Jean -Yves Fillion (left), Rebecca van Bergen, Founder and Executive Director of Nest (middle), Jim Brett (right)

Last week, the second annual Nest New Handworker Economy Convening occurred at BNP Paribas to highlight the value of impact financing, data-driven transparency in the supply chain and collaboration in ensuring economic wealth and social health of the global handworker.

The global handworker economy is not simply “making baskets” — it’s the second largest employer of women in developing countries and a “lever of positive change” according to Jean-Yves Fillion, BNP Paribas USA chief executive officer and chairman of CIB Americas.

And it’s ripe for impact investment, or philanthropic investing, representing investment potential of 100 million across Nest’s guild of more than 500 artisans.

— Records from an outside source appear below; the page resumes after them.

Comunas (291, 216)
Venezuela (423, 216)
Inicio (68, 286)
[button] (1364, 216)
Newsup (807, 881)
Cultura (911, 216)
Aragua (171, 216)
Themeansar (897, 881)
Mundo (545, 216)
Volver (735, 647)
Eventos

Collaborating with brands such as West Elm, Target, Hermès, Kering Group, Nest aims to build a “bridge to fair trade” via craftsmanship and the hand-maker, in the words of Jim Brett, ceo of J. Crew and adviser to Nest who welcomed the first panel to the stage.

With five sessions stocked with panel members enhancing the visibility of the handworker through every silo: journalist, philanthropic investor, corporate social responsibility leader, data analyst, entrepreneur and consumer — the unifying theme was one of collaboration.

The underlying goal of the convening was not to discredit any one company’s model of transparency, but to move toward collaborative disclosure wherein “storytelling in the supply chain” is achieved through the handworker narrative. These stories may be exemplified in company initiatives such as West Elm’s “Local” artist collaborations spotlighting ceramics, wood and leather goods among other crafts.

Although companies cannot solve every issue and paint holistic perfection in the supply chain, Ivanka Mamic, senior director of responsible sourcing at Target believes democratization of artisanship occurs when “demonstrated and proven initiatives” are scaled through “partnerships and collaboration.”

While collaborative, such initiatives are also data-driven with a “clear and incomprehensible” disclosure mechanism, said Dan Viederman, Humanity United’s managing director.

As Nielsen’s 2015 Global Corporate Sustainability Report indicates, this collaboration and “common will” is fruitful because consumers cherish the sentiment of the craft, welcoming circular economies with some 66 percent of consumers willing to pay more for sustainable brands.

Recently announcing $700,000 in funding from Walt Disney Co., Nest’s efforts to standardize labor compliance, supply chain transparency and recognition of this traditionally “invisible” sector of labor echo the consumer demand for greater authenticity, ethically and responsibly.

“The more we move toward automation, the stronger the craft movement,” founder and ceo Rebecca van Bergen said to WWD. It’s clear technology will continuously evolve every industry, and if Nest Convening is any indication of consumer sentiment then the handworker economy is sure to withstand the tests of time.